Q4: What is Leverage?

A: Leverage is a financial support which is provided by the broker to the trader to increase the ability of trading in market. Leverage will increase your trading capacity. Choosing adequate leverage is also important.

Q5: What is Bid Price?

A: The bid price represents the maximum price that a buyer is willing to pay for a share of stock or other security.

Q6: What is Ask Price?

A:  The ask price represents the minimum price that a seller is willing to take for a share of stock or other security.

Q7: What is spread?

A: The difference between the Bid (Sell) price and the Ask (Buy) price.

Q8: What is a Pip?

A: Percentage in point (pip) is a unit of change in an exchange rate of a currency pair.

 Q9: What is a Lot in Forex?

A: Forex is commonly traded in specific amounts called lots, or basically the number of currency units you will buy or sell.
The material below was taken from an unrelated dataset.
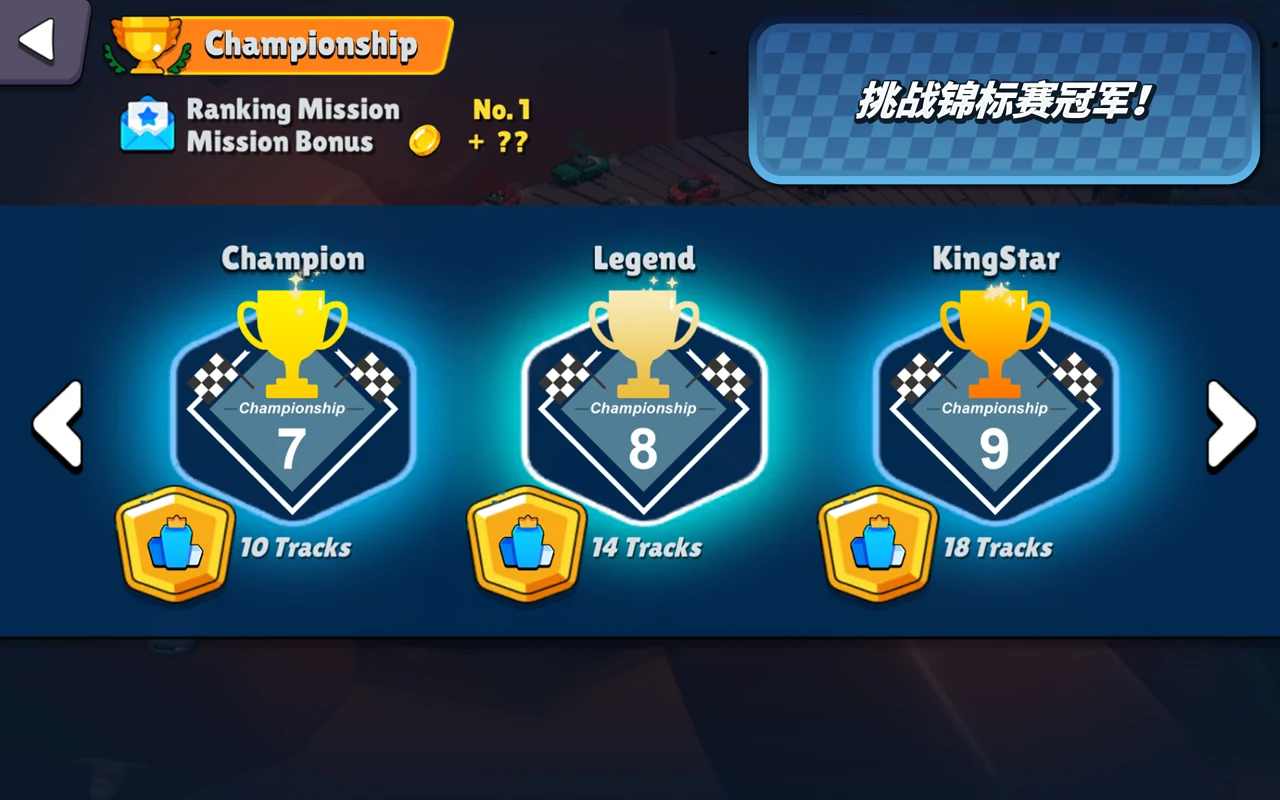Open the badge medal under Champion 7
Standard lot is 100,000 units of currency,

Mini lot is 10,000 units of currency,

Micro lot is 1,000 units of currency,

Nano lot is 100 units of currency.

Q10: What is a Stop Loss Order?

A: A stop loss order is an order type whereby an open position is automatically liquidated at a specific price. Often used to minimize exposure to losses if the market moves against an investor’s position. As an example, if an investor is long USD at 156.27, they might wish to put in a stop loss order for 155.49, which would limit losses should the dollar depreciate, possibly below 155.49.

Q11: What is a Limit Order?

A: A limit order is an order with restrictions on the maximum price to be paid or the minimum price to be received. As an example, if the current price of USD/YEN is 117.00/05, then a limit order to buy USD would be at a price below 117.05.
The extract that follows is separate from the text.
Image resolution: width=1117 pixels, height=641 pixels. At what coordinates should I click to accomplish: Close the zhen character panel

Q12: How Are Currency Prices Determined?

A: Currency prices are affected by a variety of economic and political conditions, most importantly interest rates, inflation and political stability. Moreover, governments sometimes participate in the Forex market to influence the value of their currencies, either by flooding the market with their domestic currency in an attempt to lower the price, or conversely buying in order to raise the price. This is known as Central Bank intervention. Any of these factors, as well as large market orders, can cause high volatility in currency prices. However, the size and volume of the Forex market makes it impossible for any one entity to “drive” the market for any length of time.
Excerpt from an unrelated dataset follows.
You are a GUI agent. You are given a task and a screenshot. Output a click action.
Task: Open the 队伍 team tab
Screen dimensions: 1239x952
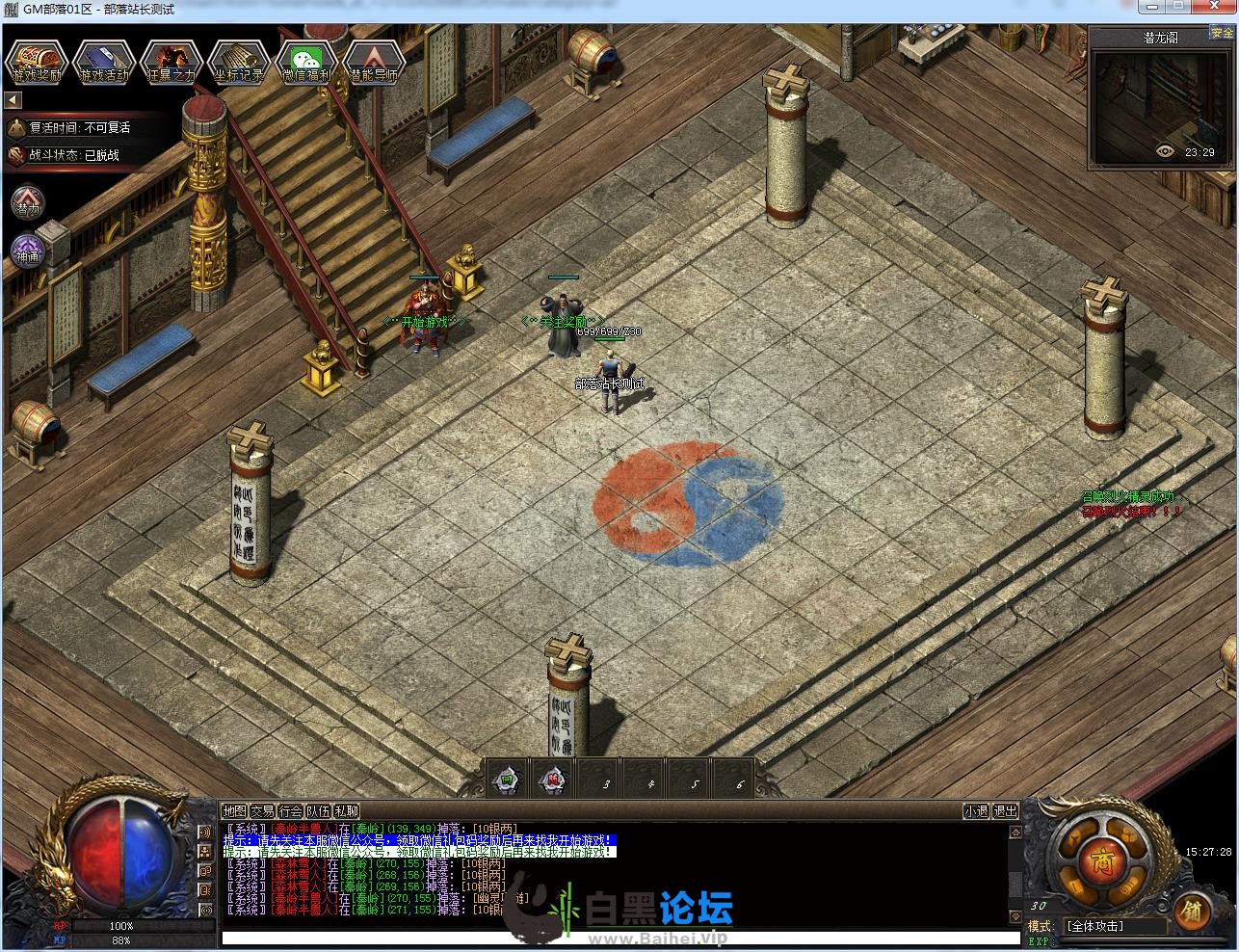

Q13: What Is The Difference Between An “intraday” And “overnight Position”?

A: Intraday positions are all positions which are opened and closed anytime during normal trading. Overnight positions are positions that are still on at the end of normal trading hours, which are usually rolled over by your Forex broker (based on the currencies interest rate differentials) to the next day’s price.

Q14: What Does It Mean Have A ‘long’ Or ‘short’ Position?

A: In trading parlance, a long position is one in which a trader buys a currency at one price and aims to sell it later at a higher price. In this scenario, the investor benefits from a rising market. A short position is one in which the trader sells a currency in anticipation that it will depreciate. In this scenario, the investor benefits from a declining market. However, it is important to remember that every Forex position requires an investor to go long in one currency and short the other.

Q15: What is Margin in forex trading?

A: Margin trading in the forex market is the process of making a good faith deposit with a broker in order to open and maintain positions in one or more currencies.

Q16: Is Forex Trading Expensive?

A: No. Most online Forex brokers allow customers to execute margin trades at up to 100:1 leverage. This means that investors can execute trades of $100,000 with an initial margin requirement of $1000. However, it is important to remember that while this type of leverage allows investors to maximize their profit potential, the potential for loss is equally great. A more pragmatic margin trade for someone new to the Forex markets would be 20:1 but ultimately depends on the investor’s appetite for risk.

Q17: When Is The Forex Market Open For Trading?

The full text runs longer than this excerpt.